In TOML, that means repeating [[experiment]]:

[[experiment]]
  [experiment.s1]
  p1 = 1
  [experiment.s2]
  p2 = 10
  test = true
  [experiment.s3]
  p3 = 0.1

[[experiment]]
  [experiment.s1]
  p1 = 1
  [experiment.s2]
  p2 = 20
  test = true
  [experiment.s3]
  p3 = 0.1

Notes:

  • Experiments can omit actions.
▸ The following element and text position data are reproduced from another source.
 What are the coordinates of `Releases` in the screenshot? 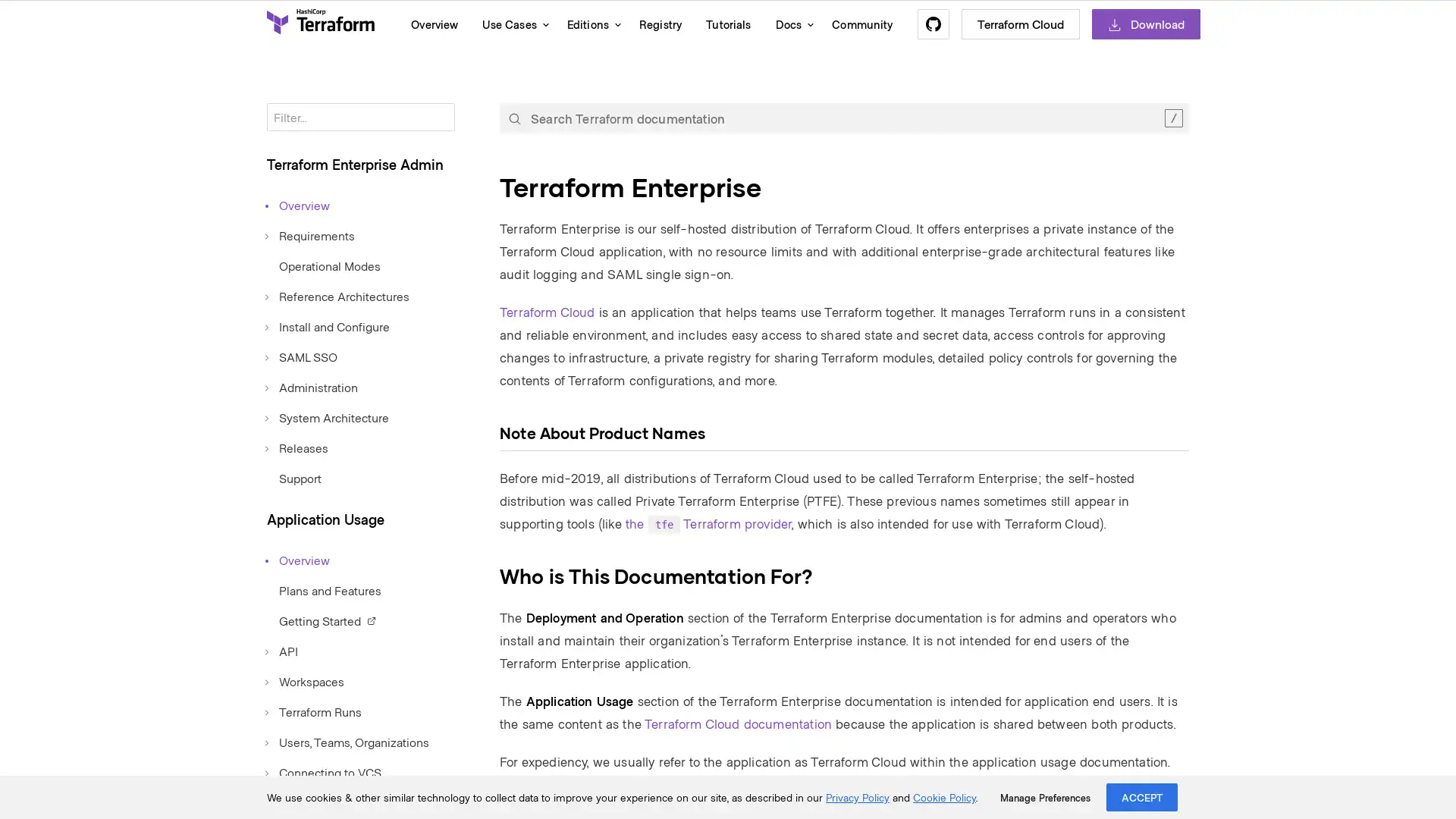 It's located at (297, 447).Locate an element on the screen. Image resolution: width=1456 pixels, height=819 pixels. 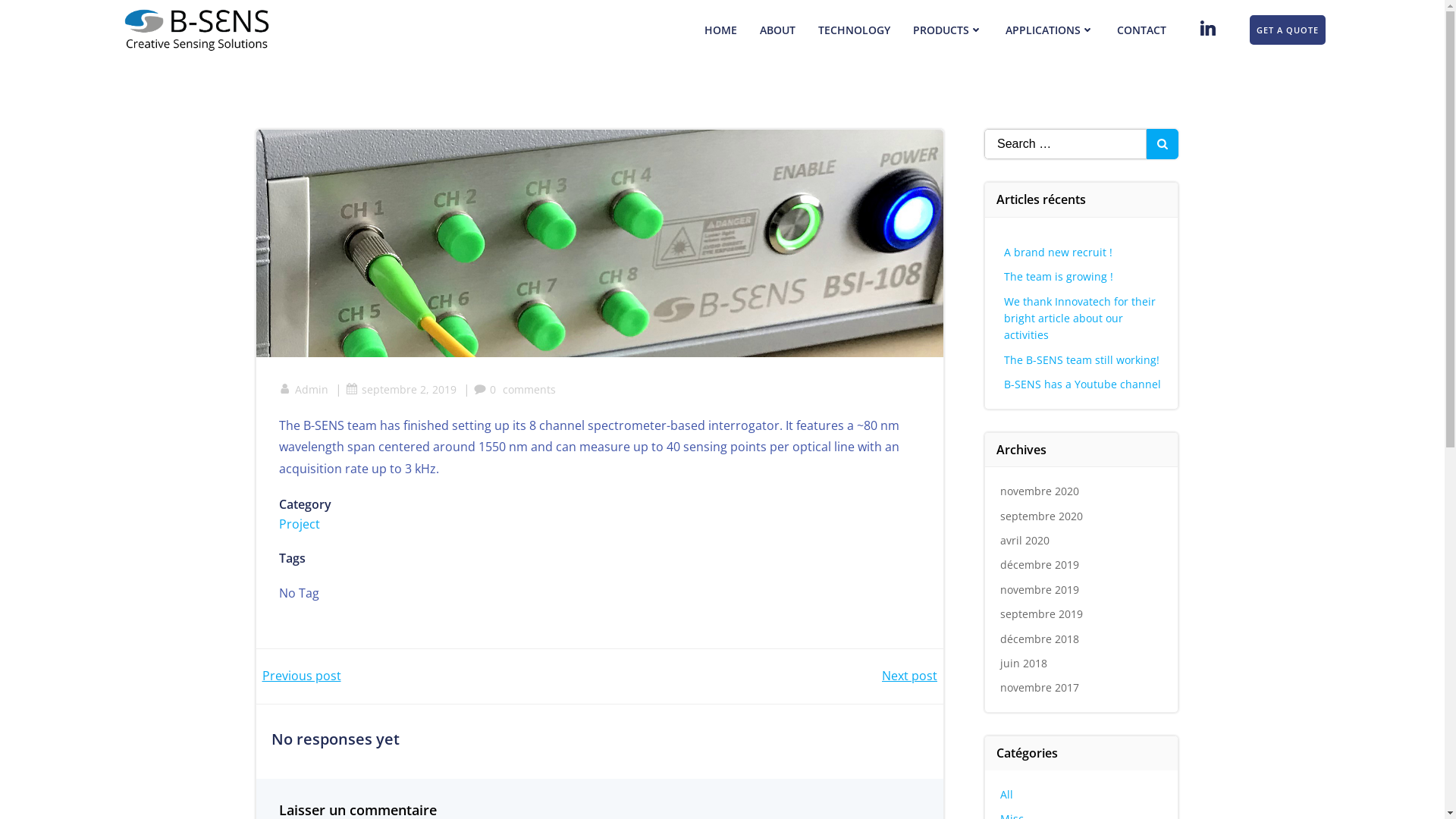
'GET A QUOTE' is located at coordinates (1287, 30).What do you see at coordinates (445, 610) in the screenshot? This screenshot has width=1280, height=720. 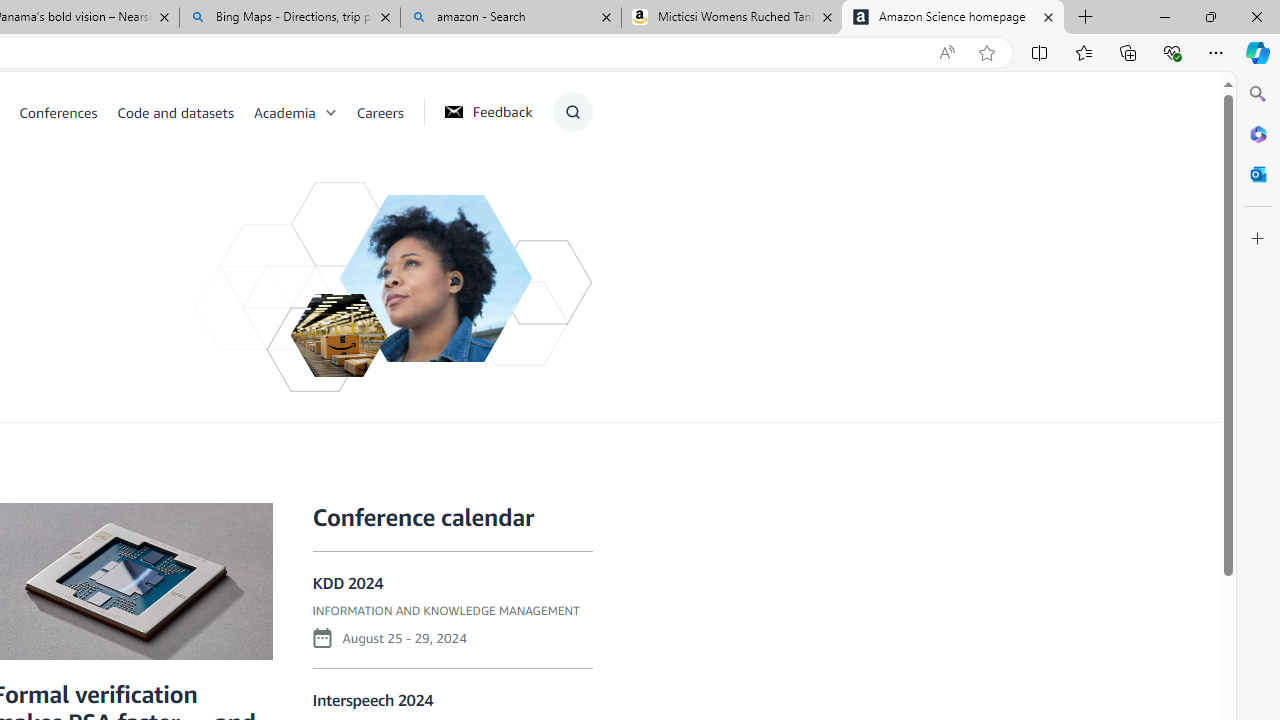 I see `'INFORMATION AND KNOWLEDGE MANAGEMENT'` at bounding box center [445, 610].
If an experiment does not specify parameters for a given action, grubicy treats that action's parameter block as empty for that experiment.
  • Parameter reuse is how you get caching across experiments: if two experiments have the same parameters for an upstream action (and thus the same identity), they will share the same upstream job.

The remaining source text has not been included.